In this particular instance, Microsoft and ConsenSys have partnered on the service that will be known as Ethereum Blockchain as a Service (EBaaS). The service will be on Microsoft Azure so Enterprise clients/developers can test working with cloud-based blockchain technologies.
Enterprises using the platform will have access to the cloud-based technology without having to invest in building their own systems.
“The Enterprise Partner Group at Microsoft is on the front lines with some of our largest customers. Everyone, particularly financial services, is interested in blockchain technology. While a platform like bitcoin has many great uses specifically as a cryptocurrency, Ethereum provides the flexibility and extensibility many of our customers were looking for. With the Frontier Release last summer, Ethereum is real and has a vibrant community of developers, enthusiasts and businesses participating,” Marley Gray, Microsoft’s Director of Technology Strategy For U.S. Financial Services, wrote in a blog post.

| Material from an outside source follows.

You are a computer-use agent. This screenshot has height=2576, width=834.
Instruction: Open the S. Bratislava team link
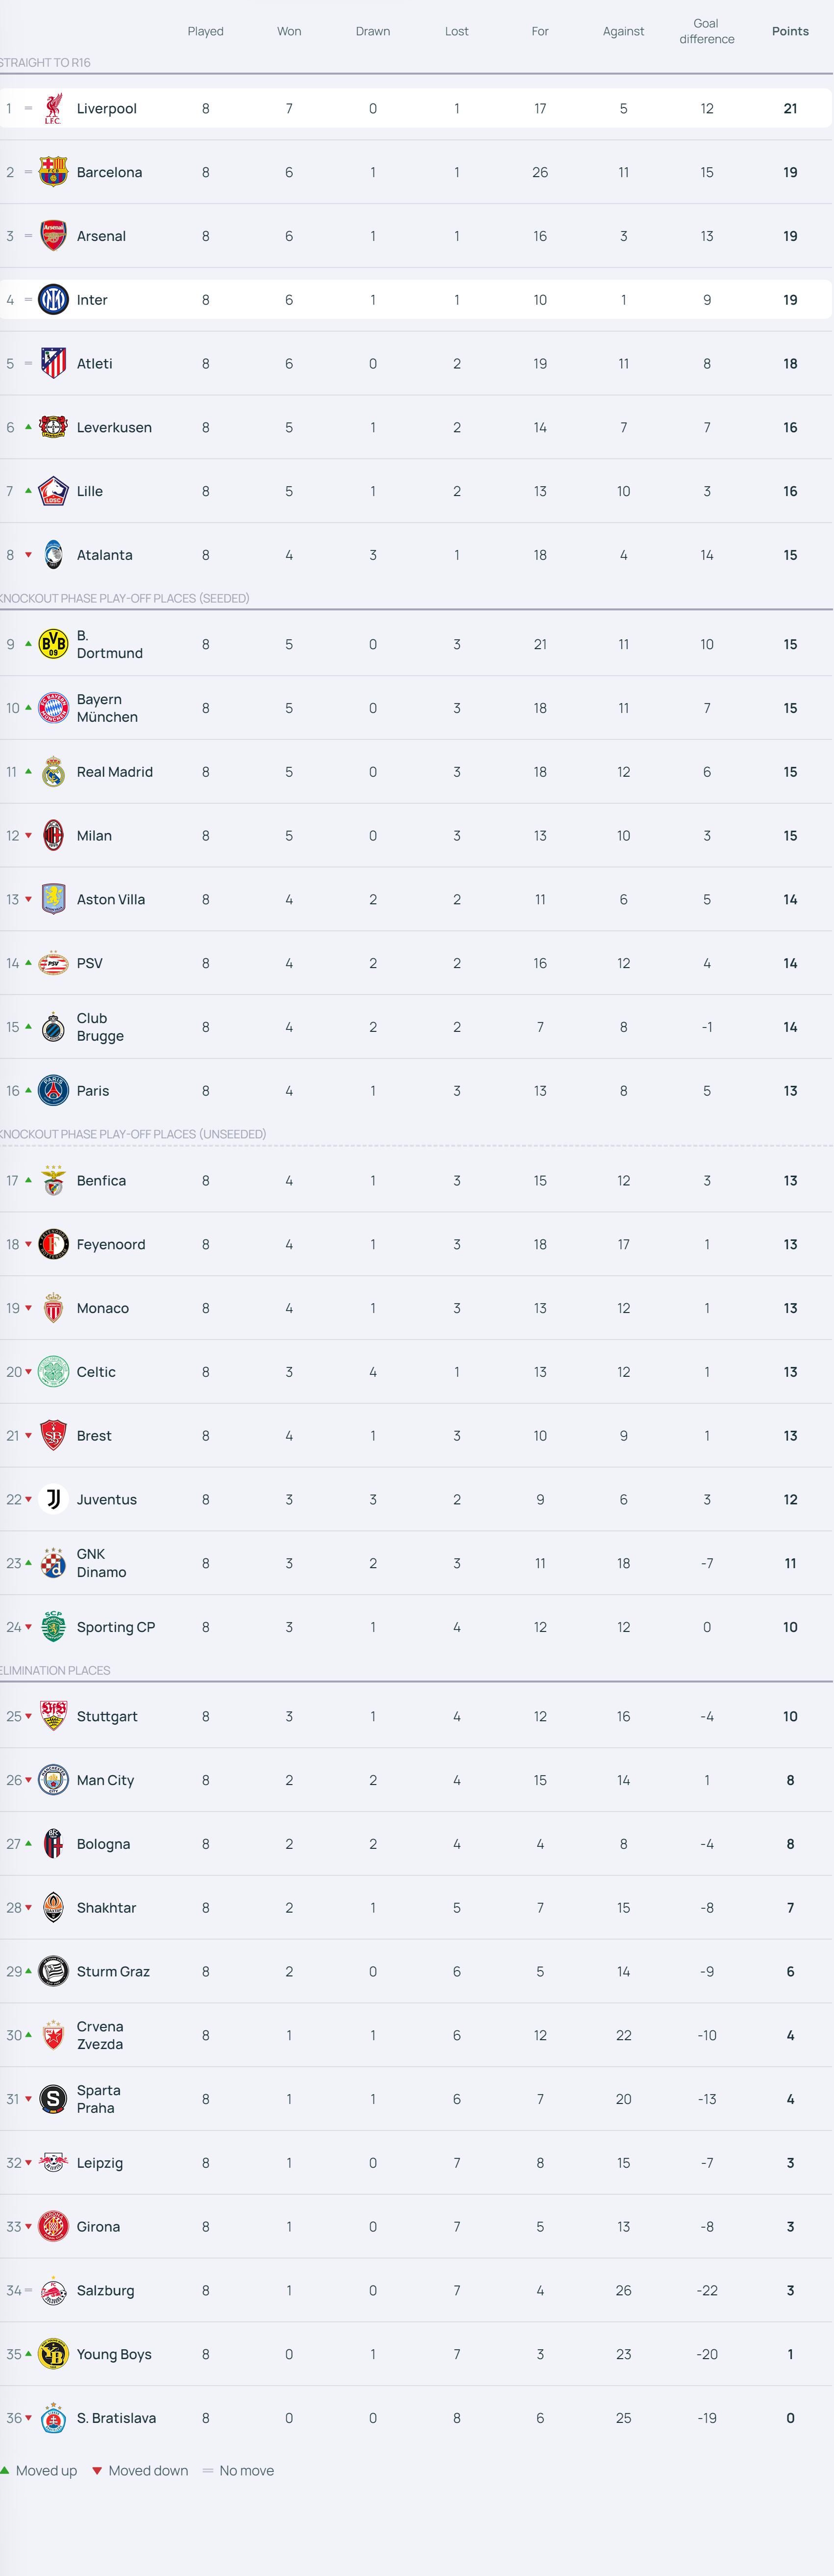[116, 2418]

As Gray points out, blockchain’s technology has most recently been attracting those in the financial services sectors, mainly because of its ability to innovate the space. What Ethereum Blockchain as a Service allows FS customers to do, he notes, is “allow them to create private, public and consortium-based blockchain environments using industry-leading frameworks very quickly, distributing their blockchain products with Azure’s worldwide distributed (private) platform.”